▶ [What you will do]: Your task is to transcribe the data exactly while omitting each picture.

(Pixel coordinate grounding data)
>>>>

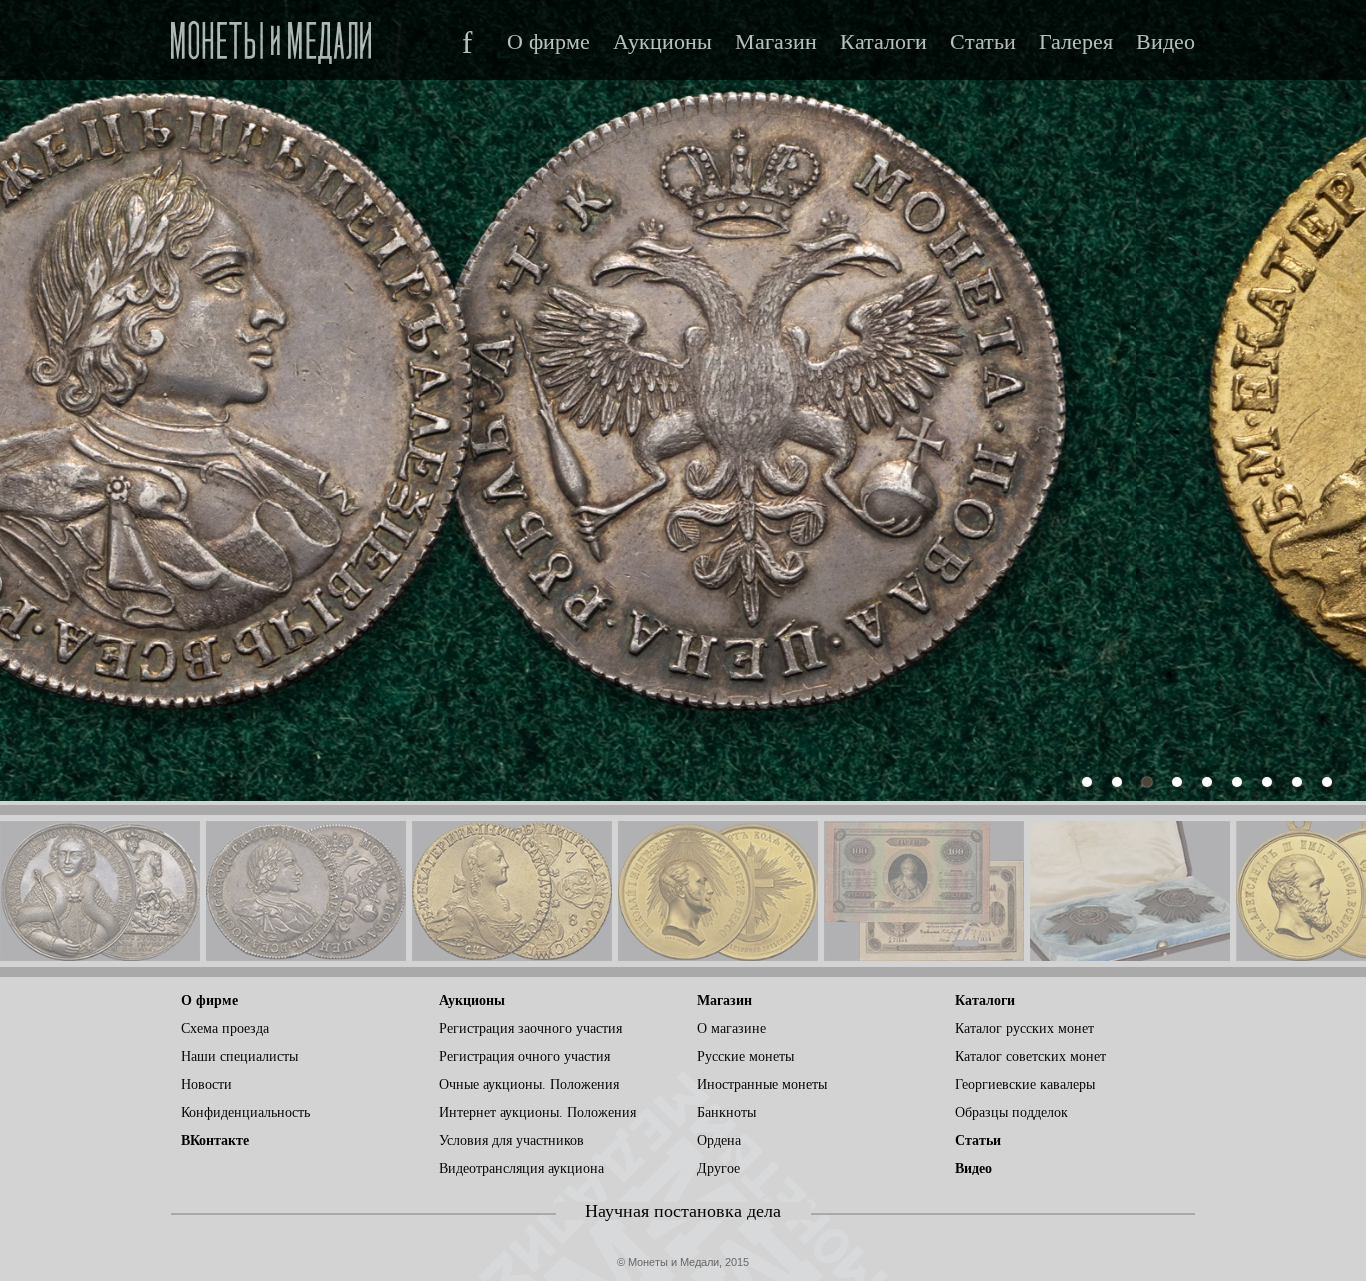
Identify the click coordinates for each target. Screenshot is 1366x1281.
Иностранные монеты (762, 1084)
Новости (206, 1084)
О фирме (548, 42)
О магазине (731, 1028)
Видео (1165, 42)
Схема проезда (225, 1028)
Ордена (719, 1140)
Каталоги (883, 42)
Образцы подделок (1011, 1112)
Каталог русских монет (1024, 1028)
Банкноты (726, 1112)
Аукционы (662, 42)
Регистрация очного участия (524, 1056)
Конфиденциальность (245, 1112)
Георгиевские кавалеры (1025, 1084)
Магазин (776, 42)
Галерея (1076, 42)
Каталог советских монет (1030, 1056)
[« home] (271, 36)
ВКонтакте (215, 1140)
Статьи (983, 42)
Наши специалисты (239, 1056)
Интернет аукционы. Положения (537, 1112)
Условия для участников (511, 1140)
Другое (718, 1168)
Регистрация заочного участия (530, 1028)
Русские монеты (745, 1056)
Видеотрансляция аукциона (521, 1168)
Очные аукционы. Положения (529, 1084)
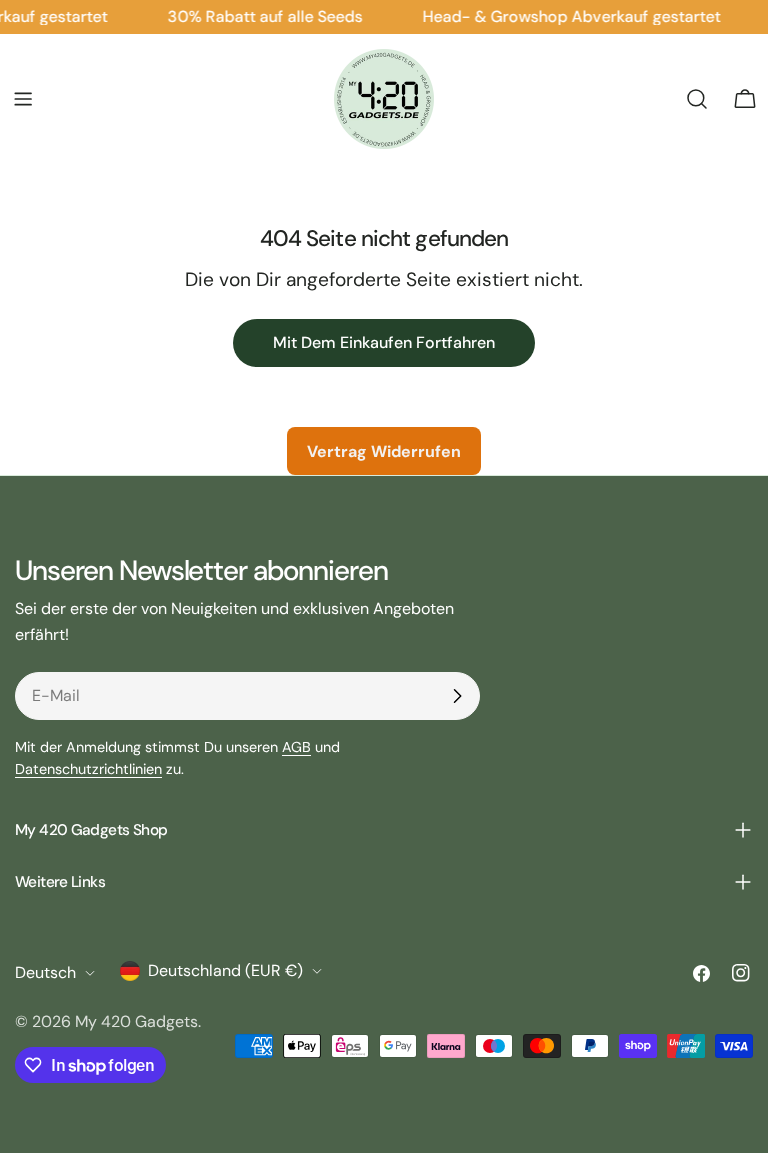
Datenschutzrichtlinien (88, 769)
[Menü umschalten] (23, 99)
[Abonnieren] (457, 696)
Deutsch (45, 972)
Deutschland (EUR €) (225, 970)
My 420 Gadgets (136, 1021)
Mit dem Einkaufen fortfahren (384, 342)
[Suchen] (697, 99)
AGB (296, 747)
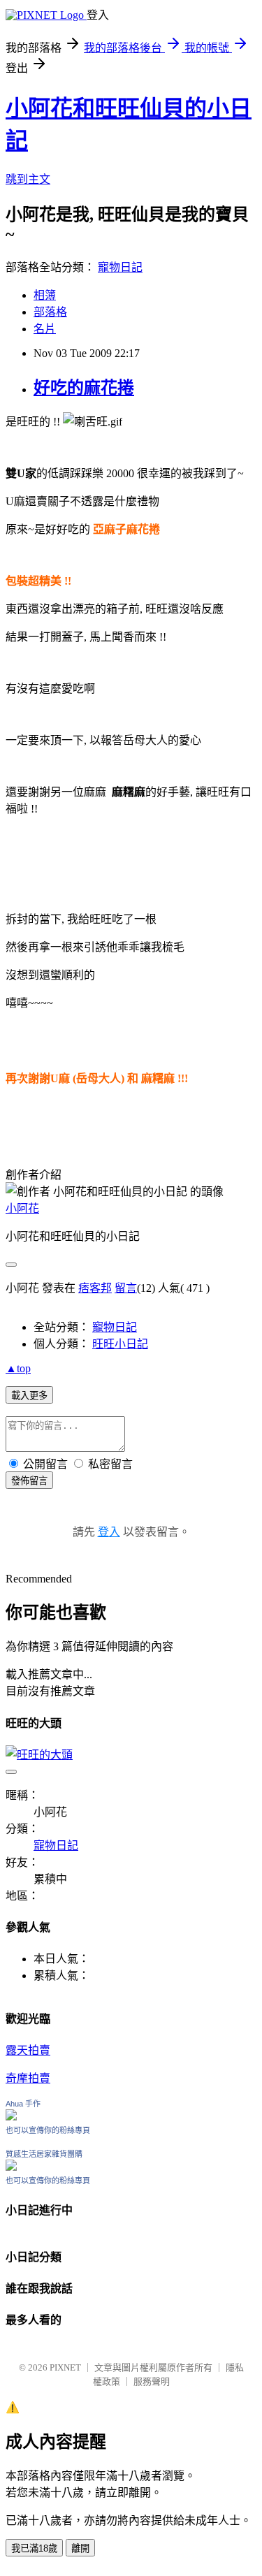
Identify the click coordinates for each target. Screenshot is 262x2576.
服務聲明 (151, 2381)
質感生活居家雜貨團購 (44, 2154)
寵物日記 (120, 267)
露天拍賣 (28, 2050)
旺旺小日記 (120, 1344)
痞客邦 (95, 1288)
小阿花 (22, 1208)
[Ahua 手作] (11, 2117)
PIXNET (65, 2367)
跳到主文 (28, 179)
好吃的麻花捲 (84, 388)
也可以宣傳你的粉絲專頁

<<<<

▶ [Worked solution]:
Identify the click coordinates for each target. Screenshot is 1366x1281.
Иностранные монеты (762, 1084)
Новости (206, 1084)
О фирме (548, 42)
О магазине (731, 1028)
Видео (1165, 42)
Схема проезда (225, 1028)
Ордена (719, 1140)
Каталоги (883, 42)
Образцы подделок (1011, 1112)
Каталог русских монет (1024, 1028)
Банкноты (726, 1112)
Аукционы (662, 42)
Регистрация очного участия (524, 1056)
Конфиденциальность (245, 1112)
Георгиевские кавалеры (1025, 1084)
Магазин (776, 42)
Галерея (1076, 42)
Каталог советских монет (1030, 1056)
[« home] (271, 36)
ВКонтакте (215, 1140)
Статьи (983, 42)
Наши специалисты (239, 1056)
Интернет аукционы. Положения (537, 1112)
Условия для участников (511, 1140)
Другое (718, 1168)
Регистрация заочного участия (530, 1028)
Русские монеты (745, 1056)
Видеотрансляция аукциона (521, 1168)
Очные аукционы. Положения (529, 1084)
Datenschutzrichtlinien (88, 769)
[Menü umschalten] (23, 99)
[Abonnieren] (457, 696)
Deutsch (45, 972)
Deutschland (EUR €) (225, 970)
My 420 Gadgets (136, 1021)
Mit dem Einkaufen fortfahren (384, 342)
[Suchen] (697, 99)
AGB (296, 747)
Identify the click coordinates for each target. Screenshot is 262x2576.
服務聲明 (151, 2381)
質感生活居家雜貨團購 (44, 2154)
寵物日記 (120, 267)
露天拍賣 (28, 2050)
旺旺小日記 (120, 1344)
痞客邦 (95, 1288)
小阿花 (22, 1208)
[Ahua 手作] (11, 2117)
PIXNET (65, 2367)
跳到主文 (28, 179)
好吃的麻花捲 (84, 388)
也可以宣傳你的粉絲專頁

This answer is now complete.